Disclaimer : La Chronique des Bridgerton est l'oeuvre de Chris Van Dusen et de Julia Quinn.
Résumé : Eloïse sait que c'est mal. Cela ne l'empêche pas cependant de jouer les rappels.
Note de l'auteur : Cet écrit a été réalisé dans le cadre de l'atelier d'écriture du Discord «La Fabrique à Plumes» du 18/03/22. 60 minutes sur le thème du sexe. Ecrire sur l'un des prompts proposés. N°2 : Votre personnage s'amuse seul.e
Liste des défis du Discord « Défis Galactiques » : 50 nuances de fandom méconnu (09/50) + Préjugé 157 : Les filles ne se masturbent pas
Les jeux nocturnes
Eloïse sait que c'est mal. Une jeune femme, et plus encore quand elle est de noble naissance comme elle, ne s'abaisse pas à ce genre de jeux dans le silence de la nuit. Non, une fois les bougies soufflées et la maison endormie, une lady n'explore pas son corps de ses mains, laissant son esprit vagabonder pour des pensées si impures, d'autant plus qu'elle les juge bestiales.
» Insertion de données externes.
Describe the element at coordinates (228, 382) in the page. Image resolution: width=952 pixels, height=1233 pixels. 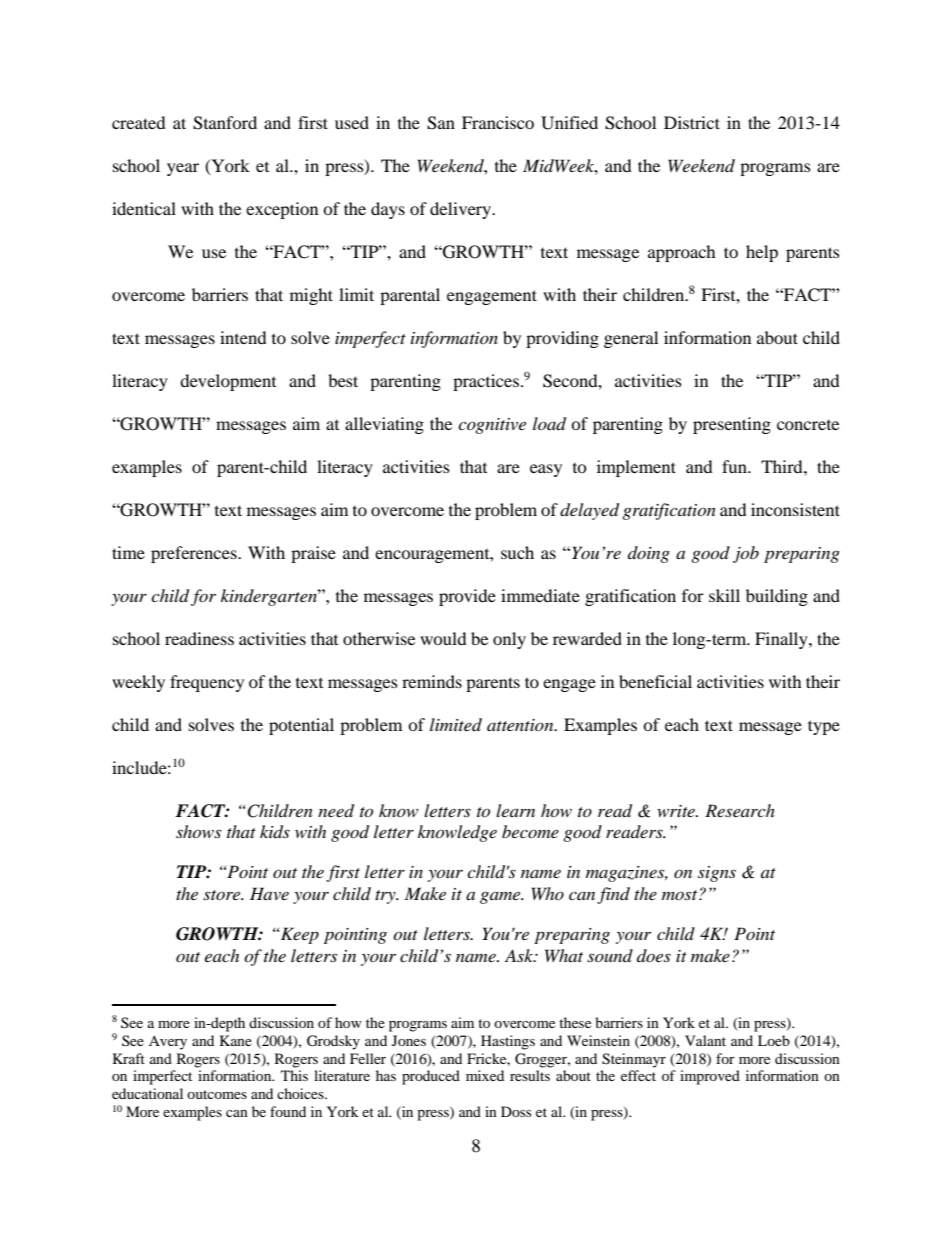
I see `development` at that location.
Elle qui aspire à la liberté, à l'écriture, comment peut-elle trouver un quelconque plaisir à tout cela ?
Et pourtant, depuis peu, presque chaque soir, elle s'adonne à ce jeu découvert par hasard, qui la laisse le souffle court avec un sentiment d'accomplissement, de bonheur, de plénitude. Une fois seule dans sa chambre, entourée autant par ses draps que par le velours que la lune a revêtu sur la campagne anglaise, l'adolescente transforme son corps en un clavecin. Chaque parcelle de sa peau d'ivoire devient une touche dont l'intensité de la note varie en fonction de la pression exercée. Elle est la musicienne sur scène qui sue à grandes gouttes car le trac l'envahit avant de se lancer, se laissant porter par l'adrénaline.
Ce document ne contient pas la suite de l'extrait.